Decide on the grounds that you want to use to get your marriage annulled. There are four grounds for annulment in Illinois: lack of capacity, lack of marital consummation, underage marriage and prohibited marriages. People who were incapacitated by alcohol or drugs, mental illness or retardation can apply for an annulment based on lack of capacity if they file for annulment within 90 days of marriage. For inability to consummate the marriage, the petition to annul the marriage should be filed within one year of finding out about the spouse's lack of ability to consummate. An underage marriage must be annulled before the underage party reaches the age of majority -- 18 years old. A prohibited marriage, such as a same-sex marriage or an incestuous marriage -- is automatically null and no petition needs to be filed.
Locate your court. Annulment and divorce petitions are heard in county family or Circuit Courts. Find the court in your area and call ahead to make certain you have selected the correct court.
Find and complete the petition for annulment of your marriage in Illinois. The forms used for this petition can be found in several places. First, check the appropriate court's website -- divorce and annulment forms can often be downloaded. If the forms are not available online, check with the court clerk. The court clerk can often supply the forms you need or direct you to a source for the forms. Finally, check the local law libraries. Most petitions are fairly straightforward -- you will provide your name, date of marriage and reason for annulment. If you have trouble filling out the form, check with your local library or Legal Aid society.
File the petition and pay the filing fees.
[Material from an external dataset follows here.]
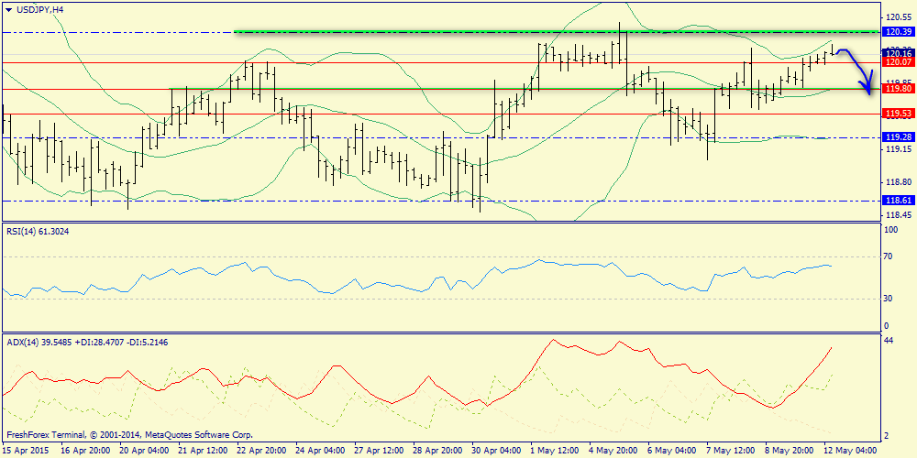Click the 120.55 price axis value
The height and width of the screenshot is (458, 917).
(896, 17)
Fees vary by jurisdiction. Your court clerk can give you information on the fees in your court. If you cannot afford the filing fee, ask for a fee waiver. Complete and file the waiver along with your annulment petition. If the judge determines that you meet the guidelines, you may have your filing fee waived. There is no specific waiting period to get an annulment in Illinois. Your annulment will be granted once the judge has read your petition and determined that your marriage is null and void.